#### Given request:
Write out the lines of the records below, starting at the line that contains "At what (x,y)" and ending at the line that contains "Looking at the", both included, with the same wording. Leave the pictures out.

#### Dataset entries:
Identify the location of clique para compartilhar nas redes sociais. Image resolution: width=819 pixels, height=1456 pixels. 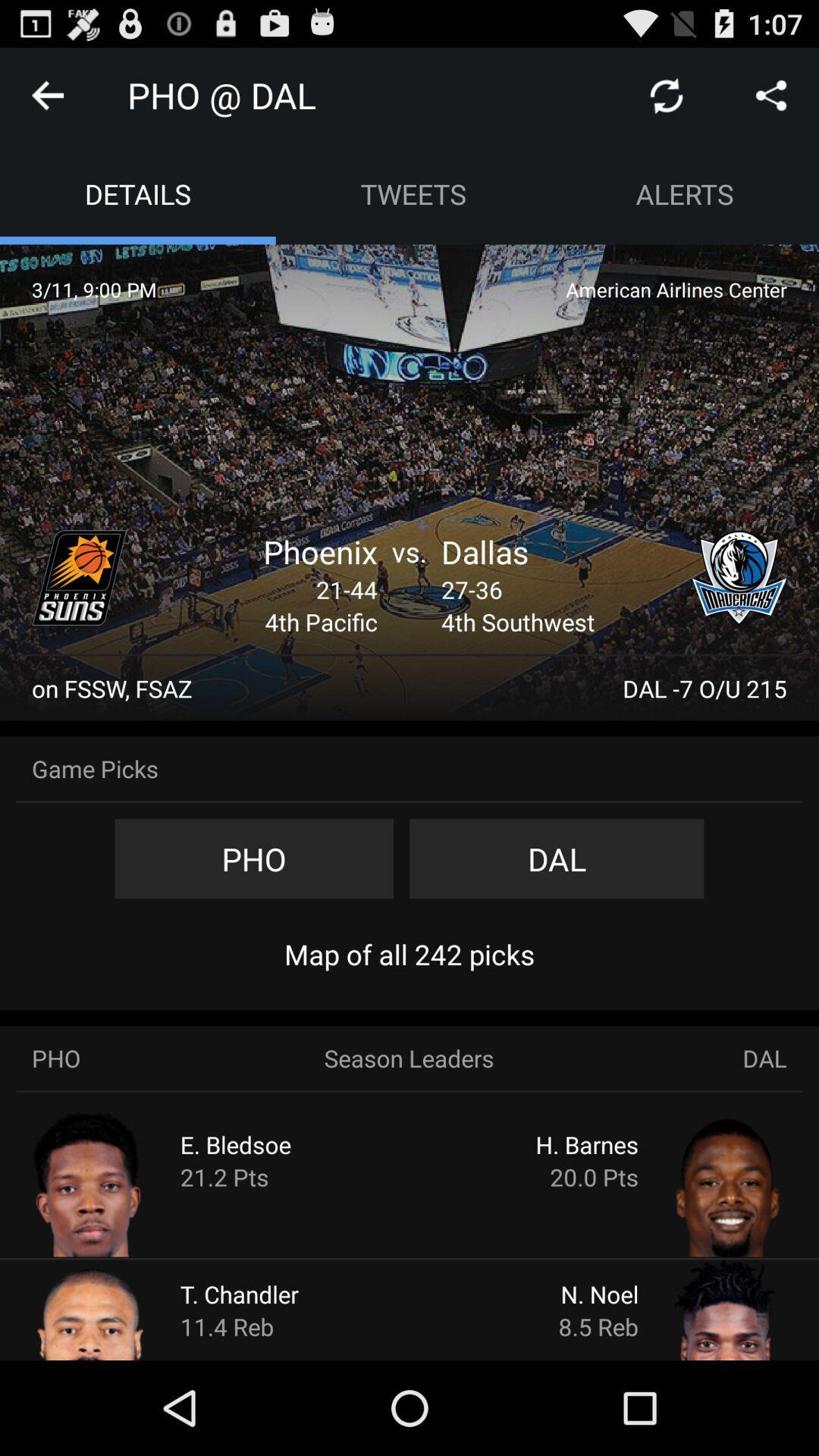
(771, 94).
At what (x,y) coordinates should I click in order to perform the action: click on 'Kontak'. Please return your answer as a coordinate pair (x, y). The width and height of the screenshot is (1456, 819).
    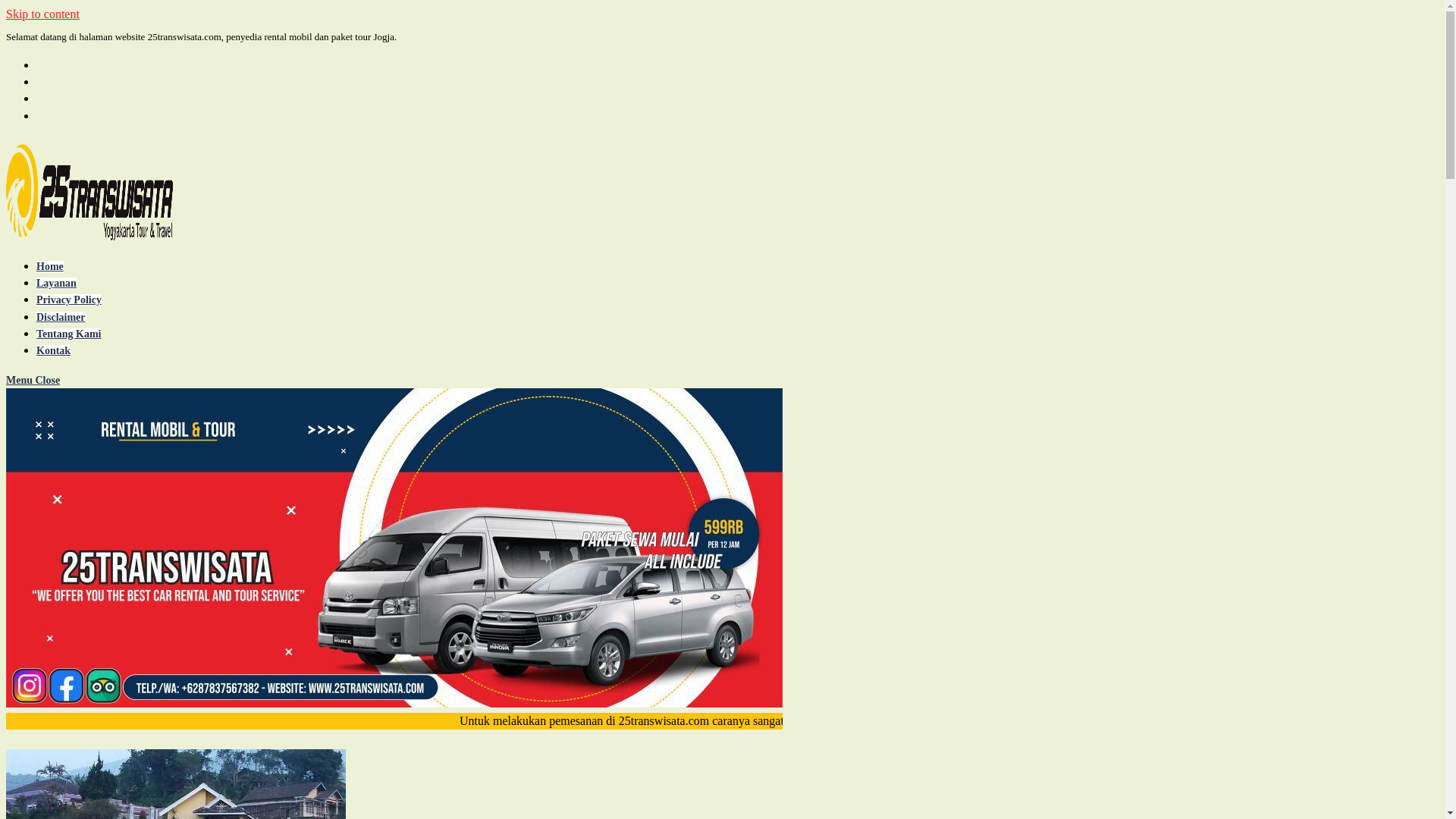
    Looking at the image, I should click on (53, 350).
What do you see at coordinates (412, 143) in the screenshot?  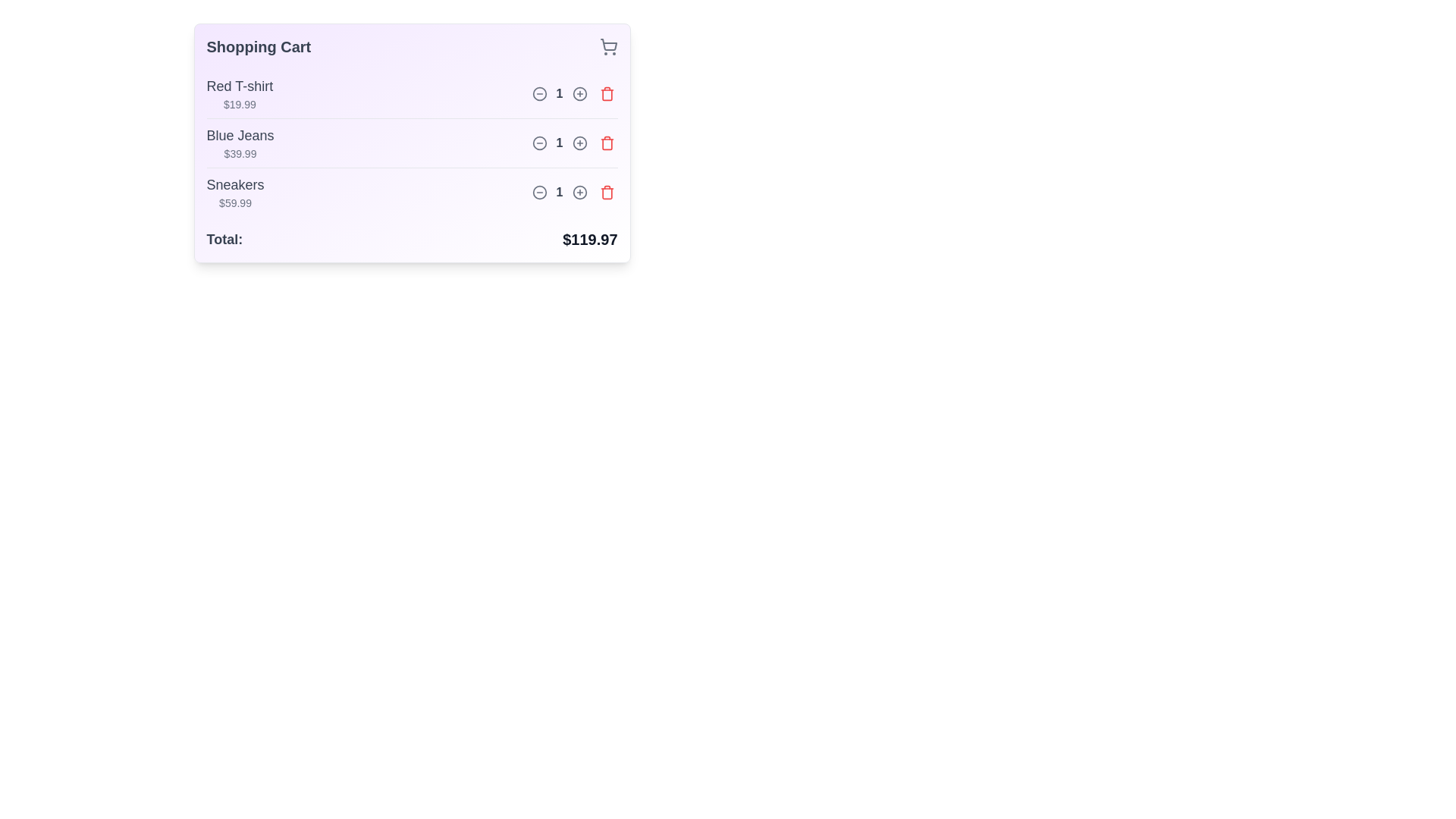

#### Finished exercise:
At what (x,y) coordinates should I click in order to perform the action: click on 'Kontak'. Please return your answer as a coordinate pair (x, y). The width and height of the screenshot is (1456, 819).
    Looking at the image, I should click on (53, 350).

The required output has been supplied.